必要とされている改革の性質とはいかなるものか?

 一つの文章で述べると、それは神の御旨、目的、方法という新しい支配的概念と完全に関係しています。「それは何か?」と問われるなら、「人である!」と答えます。

人!

 イスラエルの歴史を見ると、この考えにほぼ完全に合致する一コマがあります。この歴史の一コマには次のような二つの表題を付けることができるでしょう。
「他のすべての国々と同じように、私たちに王を与えて下さい」

「神は一人の人を見いだされた」
(サムエル記上八章五節、十三章十四節)
です。

 この二番目の表題のより詳しいものは使徒の働き十三章二十二節にあります、「私はダビデを見いだした。(中略)この人は私の心に適う者で、私の意志をことごとく行うであろう」。この二つの対照的選択の内に潜む最も深い性質について、こう述べることができるでしょう。サウルは人が選んだ者でした。つまり、霊的衰退の時に、神の民が選んだ者だったのです。王が欲しいという考えそのものは間違っていませんでした。なぜなら、神ご自身が王を備えられたからです(申命記十七章十四~十五節)。間違っていたのは、神との親密な歩みを失った結果生じた「他のすべての国々と同じように」という原則でした。「国々と同じように」という言葉は、その組織や働きの多くの事柄を意味するものかもしれませんが、それはまさに、この世が事を行うのと同じ方法で神の事柄を行うことを意味します。神の教会の領域の中でこの世の真似をすることなのです。王は人の要求すべてに応えなければなりません。これが一体何を意味するのかはまさに、広く行き渡って今日キリスト教の中にはびこるようになった体制を見ればわかります。サウルには称賛すべき点も多々あり、神は主権をもって同行して、正しいことについてはできるだけ祝福して協力されました。しかし、主はすべてをご存じであり、常に大きな条件付きで、将来の霊的災厄を予見しておられました。「人は上辺うわべを見るが、神は心を見る」。これがこの歴史的危機に関係している御言葉です。そして、この御言葉はキリスト教のかなりの部分を支配している基準を見事に要約したものでもあります。「人は上辺うわべを見る」。見ばえや魅力、印象や重厚さ、支援を得る魅力や保証、成功して影響を及ぼす見込み。このような方向を目指す、広告、コマーシャル、競争、虚栄、誇示、その他多くのことがあり、クリスチャンの働きでもこうしたことが当たり前になっています。見るのも悲しいことですが、教会の霊の命が低調になる時、教会はどれほど多くのものを持たずにはいられないことでしょう。他方、とても喜ばしいことに、霊の命が高まる時、どれほど必要なものが少なくなり、多くのものが不用になることでしょう。

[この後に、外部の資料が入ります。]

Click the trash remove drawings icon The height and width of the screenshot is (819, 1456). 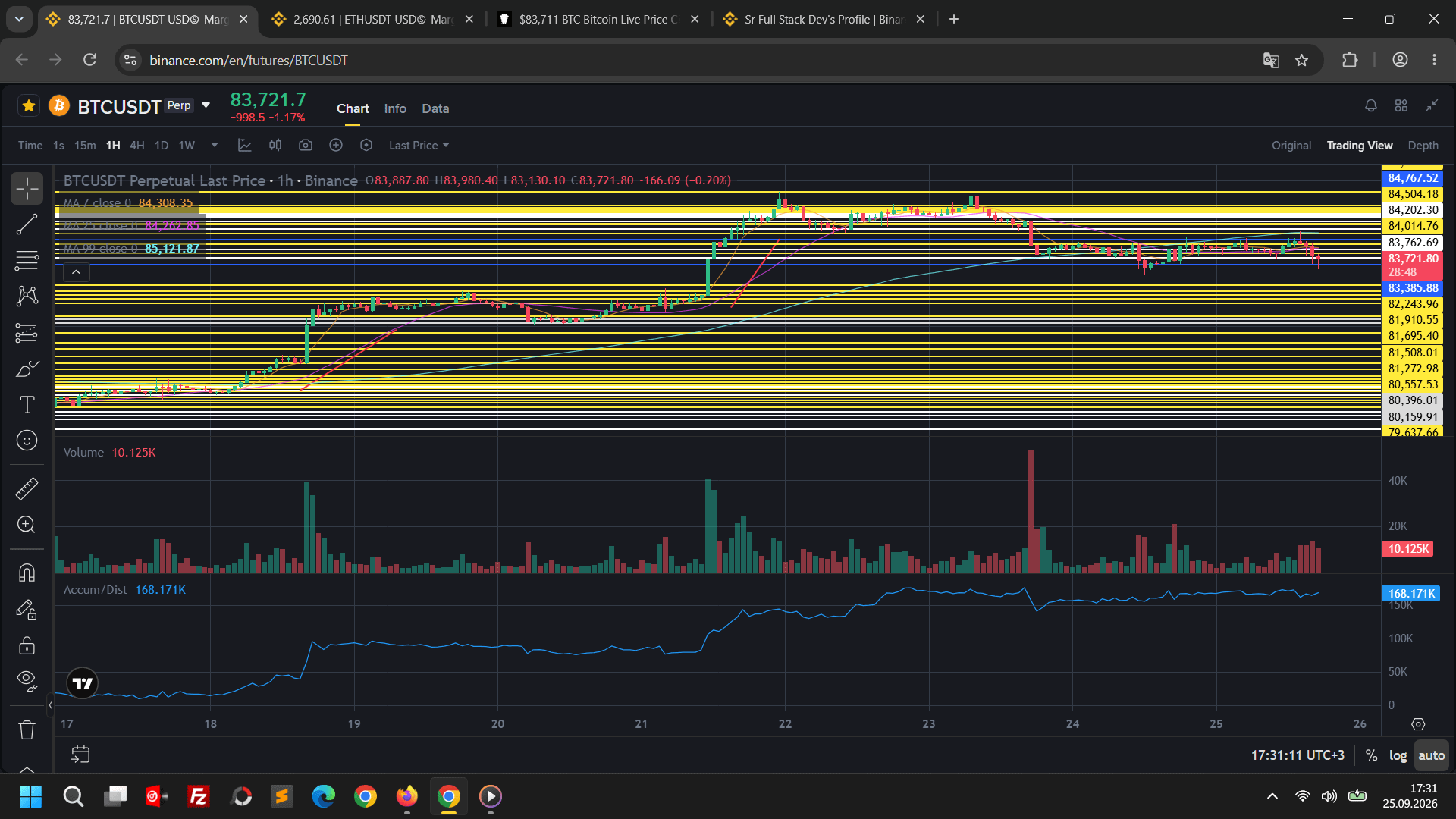27,730
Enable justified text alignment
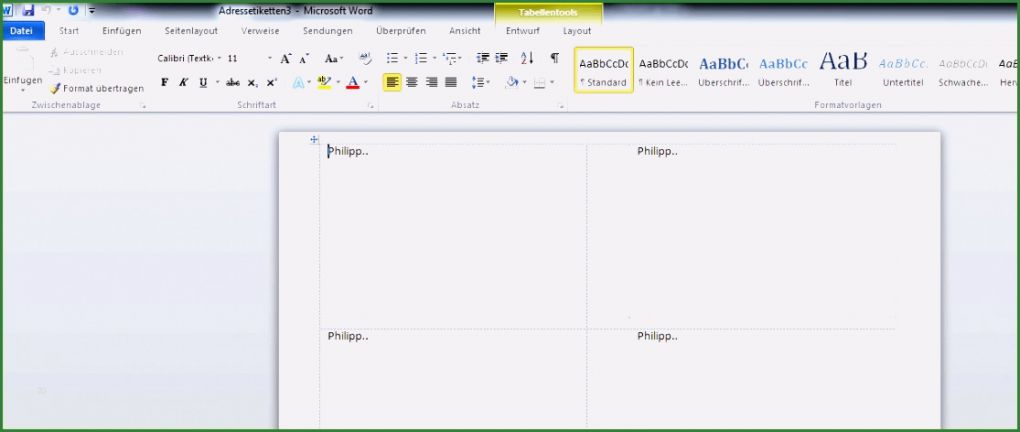The height and width of the screenshot is (432, 1020). (x=451, y=83)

 しかし、消極面から積極面に移ることにしましょう。「神は一人の人を見いだされた」。この御言葉はエッサイの子であるダビデの遥か彼方まで及んでいます。神はダビデのうちに何をご覧になったので、ダビデは神の御心に適っていたのか、そのすべてについて考察するには紙面が足りません。私たちに言えるのは、神はこの若者の隠れた生活をご覧になっていたこと、そしてその動機や価値観を完全に考慮しておられたということだけです。